This framework enables the understanding of increased state boredom in psychiatric patients as a consequence of individual psychopathological patterns that differentially affect the ability to cope with a lack of information. Hence, the increase in boredom over therapy duration, which we observe in psychotic patients, could be explained by a reduction of productive psychotic symptoms during the initial treatment with a concurrent lack of possibilities to achieve meaningful environmental stimulation. Conversely, the trend of reduced state boredom after one week of therapy in depressive patients could reflect an improvement in internal boredom coping due to an enhanced flow of thoughts. In this context, the degree of state boredom that persists or accumulates during an inpatient stay can be interpreted as an indicator of the aggregate psychopathological burden of an individual and how well these problems are addressed by the current therapy, thereby explaining the association between inpatient boredom and treatment duration.

(Dataset records):
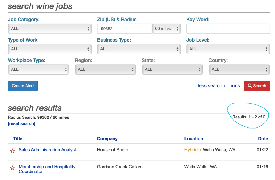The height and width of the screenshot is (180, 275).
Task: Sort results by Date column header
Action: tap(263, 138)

--

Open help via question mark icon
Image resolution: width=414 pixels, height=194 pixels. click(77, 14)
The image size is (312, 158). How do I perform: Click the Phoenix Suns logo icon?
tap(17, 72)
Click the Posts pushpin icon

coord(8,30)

==

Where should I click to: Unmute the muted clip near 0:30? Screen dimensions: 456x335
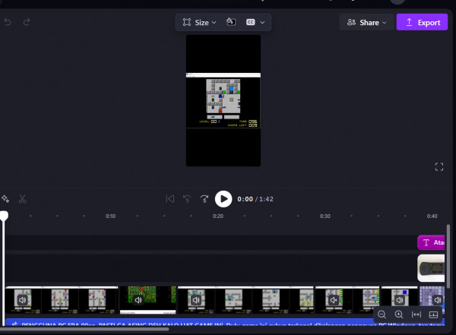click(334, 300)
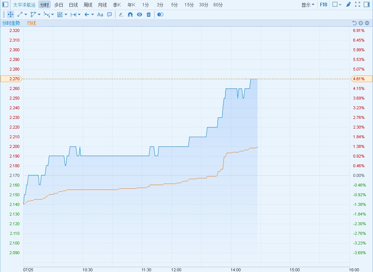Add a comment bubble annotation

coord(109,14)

(Task description):
Answer these questions about the passage on boredom in psychiatric patients:
1. What could explain the rise in boredom over therapy duration in psychotic patients?
2. What trend appears in depressive patients after one week of therapy?
3. What can the degree of state boredom that persists or accumulates during an inpatient stay be taken to indicate?
The data has no connection to the text.

(Output for this task):
1. A reduction of productive psychotic symptoms during initial treatment, together with a lack of possibilities to achieve meaningful environmental stimulation.
2. A trend of reduced state boredom. This could reflect improved internal boredom coping due to an enhanced flow of thoughts.
3. The aggregate psychopathological burden of an individual, and how well the current therapy addresses these problems.